A few days later, we all set off on a 15.5 mile amble from Monument Creek to Bright Angel campground. In all my years of hiking in the Grand Canyon, this would be my biggest mileage day ever. No matter how you spin it, that's more than a stroll to the neighborhood post office.

%#%#% charted out his game plan on where he would be and at what time. "I'll be on my way at 6:03 I'll pass Salt Creek at 7:13. I should be at Bright Angel by 2:08 give out take a minute. I'll be hiking at three-plus miles/Hour. You guys know what that's like. Don't you?" 


I broke camp after my usual morning dawdle. I was fueled by my secret weapon. Two Starbucks shots of strong instant coffee. Pure grind your molars, quick striding energy. My plan was the standard one. Crank out as many miles as I could until the caffeine runs out; then arrive at my destination on fumes. 

It was a beautiful day along the Tonto Plateau, flowers were out, the air was cool and crisp and the scenery was the usual Grand Canyon magnificent. After awhile I ran into Brad, Max and Cassie. They were moving at a loping just fine steady pace. All were well with these happy campers. 

"Hi Guys! I'm nice and wired from the coffee. Who knows? Maybe I'll catch %#%#. That might quiet him down a bit." 

They wished me luck.

After Salt Creek, I spied three backpackers. One was definitely the 6'5" #%#%#. When I approached I overheard a story. "Then there was that time I was physically removed from a Vegas casino. I guess I was doing too good a job at counting cards. Hey! I was only up $5,000 on the House!" 

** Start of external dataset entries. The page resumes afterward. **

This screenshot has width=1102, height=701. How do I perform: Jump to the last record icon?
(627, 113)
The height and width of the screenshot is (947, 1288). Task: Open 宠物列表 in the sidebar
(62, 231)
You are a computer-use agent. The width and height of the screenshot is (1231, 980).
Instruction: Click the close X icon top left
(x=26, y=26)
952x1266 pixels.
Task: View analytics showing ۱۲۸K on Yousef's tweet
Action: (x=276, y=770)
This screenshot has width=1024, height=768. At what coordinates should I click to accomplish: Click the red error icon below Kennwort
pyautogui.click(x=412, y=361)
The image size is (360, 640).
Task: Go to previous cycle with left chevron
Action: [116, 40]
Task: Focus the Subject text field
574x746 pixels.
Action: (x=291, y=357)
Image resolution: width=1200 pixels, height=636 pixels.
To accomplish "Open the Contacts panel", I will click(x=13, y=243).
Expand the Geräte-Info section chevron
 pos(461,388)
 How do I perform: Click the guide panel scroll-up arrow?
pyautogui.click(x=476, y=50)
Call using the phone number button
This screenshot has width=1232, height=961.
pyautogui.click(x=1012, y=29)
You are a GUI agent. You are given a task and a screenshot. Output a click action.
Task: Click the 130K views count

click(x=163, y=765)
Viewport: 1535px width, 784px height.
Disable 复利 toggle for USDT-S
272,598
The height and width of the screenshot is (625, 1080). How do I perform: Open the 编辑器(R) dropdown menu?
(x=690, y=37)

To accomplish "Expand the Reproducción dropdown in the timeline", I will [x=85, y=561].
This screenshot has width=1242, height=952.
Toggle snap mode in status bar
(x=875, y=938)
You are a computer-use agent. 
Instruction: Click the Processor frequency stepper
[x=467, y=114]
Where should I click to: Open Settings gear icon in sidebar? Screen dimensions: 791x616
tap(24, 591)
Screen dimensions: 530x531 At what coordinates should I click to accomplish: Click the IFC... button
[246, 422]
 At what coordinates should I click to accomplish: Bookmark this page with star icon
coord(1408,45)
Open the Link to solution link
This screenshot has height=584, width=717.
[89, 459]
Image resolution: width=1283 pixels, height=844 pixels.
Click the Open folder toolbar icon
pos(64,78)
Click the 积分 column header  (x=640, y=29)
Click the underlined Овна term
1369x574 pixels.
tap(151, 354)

He was surprised to see me. "You are moving well! I'll try to keep up with you." 

"Don't sweat it. No worries. Walk your own pace. I'm still lit up from the coffee. Enjoy your day. See you at Bright Angel."

My caffeine fix expired at Indian Gardens. There was still five miles to go. My pace became a relaxed mosey, with food and water breaks along the way. 

On the Colorado River trail, I saw the familiar sight of the iconic Silver and Black bridges. I'm sure I was grinning. Once in camp, I found a suitable campsite and went to work on a bagel and cheese snack. A few minutes later, #%#%# strode in.

I nodded and said, "Long day. Strong work. I'm glad we're done." 

"I dunno. I could've taken a break and been good for another five-ten miles."

I know I let out a audible sigh. There's no topping a STAN.

But Hey! It's the Grand freaking Canyon! It takes more than a STAN to muddle the experience. Besides, I was still hanging with my Bro from another Mo and his amazing family. All is good in the world (except I'm sick again!")

Moral of the blog? Don't be a backpacking blowhard. 

Cheers from windy Kanab, UT,
It's an R&R day to try to get over this latest bout of sinuous infection. Yes, I'm on drugs too.